Moreover, of those that did show washout on both baseline and after treatment, CEUS-based descriptions of the residual enhancing component suggest that treatment may have had limited change to the overall tumor vascularity in the majority of these cases.

This study is important for the further refinement of criteria to evaluate residual HCC following TACE. The current LI-RADS CEUS guidelines recommend further evaluation of a treated lesion on CE-MRI/CT when it is encountered on CEUS because guidelines are not yet available [20]. However, according to the American College of Radiology LI-RADS criteria, either APHE or washout serves as criteria to favor the presence of residual cancer on CE-MRI/CT [22]. Our results show that both these findings can be lost over the course of TACE in tumors with confirmed residual enhancement. When comparing APHE vs. early washout, our data suggest that the presence of residual tumor may be more aptly identified with the presence of APHE and that this criterion is more frequently seen on CEUS because of its seemingly better ability to capture APHE both pre- and post-treatment with high temporal resolution. This would also indicate that the future CEUS guidelines should emphasize the presence of APHE over washout in the distinction of residual tumor following TACE.

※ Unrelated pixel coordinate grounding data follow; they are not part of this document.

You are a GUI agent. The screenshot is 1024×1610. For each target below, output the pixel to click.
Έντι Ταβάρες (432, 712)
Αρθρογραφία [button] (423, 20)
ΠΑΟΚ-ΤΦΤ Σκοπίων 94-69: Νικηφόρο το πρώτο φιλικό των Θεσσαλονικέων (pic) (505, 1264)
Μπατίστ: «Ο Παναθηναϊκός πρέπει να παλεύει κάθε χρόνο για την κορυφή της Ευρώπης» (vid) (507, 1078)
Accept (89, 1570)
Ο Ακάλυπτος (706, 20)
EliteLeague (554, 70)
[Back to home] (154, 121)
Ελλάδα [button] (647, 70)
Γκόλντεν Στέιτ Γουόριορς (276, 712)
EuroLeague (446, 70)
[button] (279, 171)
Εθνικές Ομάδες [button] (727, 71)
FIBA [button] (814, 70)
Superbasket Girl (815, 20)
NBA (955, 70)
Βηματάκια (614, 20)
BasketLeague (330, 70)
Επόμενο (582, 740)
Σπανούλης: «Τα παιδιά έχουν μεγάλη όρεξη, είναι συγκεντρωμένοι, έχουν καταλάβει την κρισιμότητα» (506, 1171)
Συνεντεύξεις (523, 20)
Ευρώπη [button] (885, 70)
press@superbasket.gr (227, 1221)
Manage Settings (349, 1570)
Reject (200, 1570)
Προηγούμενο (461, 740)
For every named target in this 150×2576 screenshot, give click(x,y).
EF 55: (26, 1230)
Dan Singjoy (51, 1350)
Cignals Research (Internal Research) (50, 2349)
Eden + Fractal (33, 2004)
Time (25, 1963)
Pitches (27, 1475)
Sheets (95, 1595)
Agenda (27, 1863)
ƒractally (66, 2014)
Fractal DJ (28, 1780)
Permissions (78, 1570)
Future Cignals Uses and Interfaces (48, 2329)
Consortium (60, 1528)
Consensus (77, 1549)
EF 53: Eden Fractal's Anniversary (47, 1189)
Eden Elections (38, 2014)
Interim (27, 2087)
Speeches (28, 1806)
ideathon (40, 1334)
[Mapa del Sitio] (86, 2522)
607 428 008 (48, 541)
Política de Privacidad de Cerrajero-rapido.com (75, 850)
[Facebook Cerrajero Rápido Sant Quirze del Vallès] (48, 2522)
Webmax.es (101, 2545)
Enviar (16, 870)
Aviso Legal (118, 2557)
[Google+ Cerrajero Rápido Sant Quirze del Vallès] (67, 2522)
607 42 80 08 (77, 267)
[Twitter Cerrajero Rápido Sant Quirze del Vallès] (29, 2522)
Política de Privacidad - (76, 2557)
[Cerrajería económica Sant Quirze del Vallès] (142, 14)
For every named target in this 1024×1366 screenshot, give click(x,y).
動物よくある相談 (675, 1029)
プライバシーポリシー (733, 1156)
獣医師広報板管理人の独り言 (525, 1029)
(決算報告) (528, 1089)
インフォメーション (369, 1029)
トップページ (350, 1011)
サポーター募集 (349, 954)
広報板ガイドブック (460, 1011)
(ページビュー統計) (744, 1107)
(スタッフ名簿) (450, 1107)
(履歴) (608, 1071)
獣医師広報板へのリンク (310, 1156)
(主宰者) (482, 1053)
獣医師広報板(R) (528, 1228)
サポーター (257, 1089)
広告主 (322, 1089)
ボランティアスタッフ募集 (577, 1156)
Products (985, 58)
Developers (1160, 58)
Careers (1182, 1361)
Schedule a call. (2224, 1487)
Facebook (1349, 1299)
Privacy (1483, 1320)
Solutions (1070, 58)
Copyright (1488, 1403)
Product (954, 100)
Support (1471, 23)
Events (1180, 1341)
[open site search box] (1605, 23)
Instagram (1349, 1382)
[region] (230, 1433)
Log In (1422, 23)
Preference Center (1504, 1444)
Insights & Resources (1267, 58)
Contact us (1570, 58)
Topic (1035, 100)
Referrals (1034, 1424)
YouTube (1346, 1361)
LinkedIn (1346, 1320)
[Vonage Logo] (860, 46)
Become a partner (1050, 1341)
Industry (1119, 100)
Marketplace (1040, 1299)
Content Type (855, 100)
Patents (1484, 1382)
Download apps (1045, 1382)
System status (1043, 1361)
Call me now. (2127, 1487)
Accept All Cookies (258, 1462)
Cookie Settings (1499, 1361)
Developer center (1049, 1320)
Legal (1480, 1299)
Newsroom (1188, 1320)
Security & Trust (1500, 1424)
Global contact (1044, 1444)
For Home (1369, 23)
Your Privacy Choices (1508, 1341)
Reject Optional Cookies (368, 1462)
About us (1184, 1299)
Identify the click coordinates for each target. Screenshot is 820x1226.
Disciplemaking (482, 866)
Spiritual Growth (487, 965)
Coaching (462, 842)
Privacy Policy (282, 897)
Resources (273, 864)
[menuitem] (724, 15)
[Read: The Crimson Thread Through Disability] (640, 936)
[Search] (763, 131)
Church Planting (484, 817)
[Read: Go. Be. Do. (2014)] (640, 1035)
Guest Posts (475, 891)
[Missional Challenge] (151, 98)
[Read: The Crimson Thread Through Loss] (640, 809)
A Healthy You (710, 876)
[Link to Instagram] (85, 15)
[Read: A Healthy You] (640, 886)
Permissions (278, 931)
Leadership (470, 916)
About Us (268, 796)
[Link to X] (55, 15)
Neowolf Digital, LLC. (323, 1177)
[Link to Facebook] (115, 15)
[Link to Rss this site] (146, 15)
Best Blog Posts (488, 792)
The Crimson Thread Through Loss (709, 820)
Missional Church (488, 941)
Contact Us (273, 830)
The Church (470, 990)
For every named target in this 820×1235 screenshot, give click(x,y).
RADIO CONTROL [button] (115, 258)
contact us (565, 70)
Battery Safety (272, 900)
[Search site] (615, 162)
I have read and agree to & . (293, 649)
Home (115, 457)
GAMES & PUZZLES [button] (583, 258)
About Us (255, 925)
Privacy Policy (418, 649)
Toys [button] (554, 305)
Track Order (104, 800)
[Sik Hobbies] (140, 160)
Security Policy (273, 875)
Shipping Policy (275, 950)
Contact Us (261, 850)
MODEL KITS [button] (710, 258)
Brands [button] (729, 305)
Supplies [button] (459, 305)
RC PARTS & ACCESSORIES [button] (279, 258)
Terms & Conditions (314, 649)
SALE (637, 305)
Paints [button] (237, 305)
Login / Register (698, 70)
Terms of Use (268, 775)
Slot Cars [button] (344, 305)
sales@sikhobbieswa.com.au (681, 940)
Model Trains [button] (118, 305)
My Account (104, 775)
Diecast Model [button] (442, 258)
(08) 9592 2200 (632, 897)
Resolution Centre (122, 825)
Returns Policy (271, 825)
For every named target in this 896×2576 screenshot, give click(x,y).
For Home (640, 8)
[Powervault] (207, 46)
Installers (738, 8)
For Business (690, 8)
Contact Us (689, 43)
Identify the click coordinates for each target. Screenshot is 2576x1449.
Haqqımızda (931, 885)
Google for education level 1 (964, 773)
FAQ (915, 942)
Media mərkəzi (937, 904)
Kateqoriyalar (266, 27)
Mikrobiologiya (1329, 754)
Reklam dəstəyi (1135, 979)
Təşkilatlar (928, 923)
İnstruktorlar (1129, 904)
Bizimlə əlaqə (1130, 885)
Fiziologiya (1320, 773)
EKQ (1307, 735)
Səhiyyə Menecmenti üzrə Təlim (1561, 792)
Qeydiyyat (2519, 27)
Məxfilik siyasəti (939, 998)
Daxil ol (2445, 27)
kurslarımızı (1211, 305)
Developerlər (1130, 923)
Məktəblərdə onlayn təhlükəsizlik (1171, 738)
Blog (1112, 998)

While encouraging, this study has limitations involving sample population as well as readers. Specifically, we only used patients originating from a single institution. A multi-center study with additional locoregional therapies capturing a more diverse patient population would improve the generalizability of these results. Additionally, our sample size was rather small, consisting of 29 cases visible on CE-MRI/CT and 21 visible on CEUS. This sample size was further lessened in the sub-analyses considering only the cases that retained washout post-treatment. Also, only three readers were used for each modality in the present study, making their data more difficult to confidently assess. A future study with a larger sample of patients as well as more total readers would help make these findings more robust. Reader agreement in this specific study for both modalities was also relatively low, which may be related to the small sample size of the population. Finally, patients with locoregional therapy performed prior to TACE were omitted for data heterogeneity, but this should also be explored moving forward.

In conclusion, this study demonstrates that imaging patterns of tumor enhancement may be altered in cases with confirmed residual disease. Consequently, pre-treatment imaging hallmarks of HCC may be less relevant following TACE, which should be considered when evaluating for the presence of residual disease post-treatment with CE-MRI/CT and CEUS.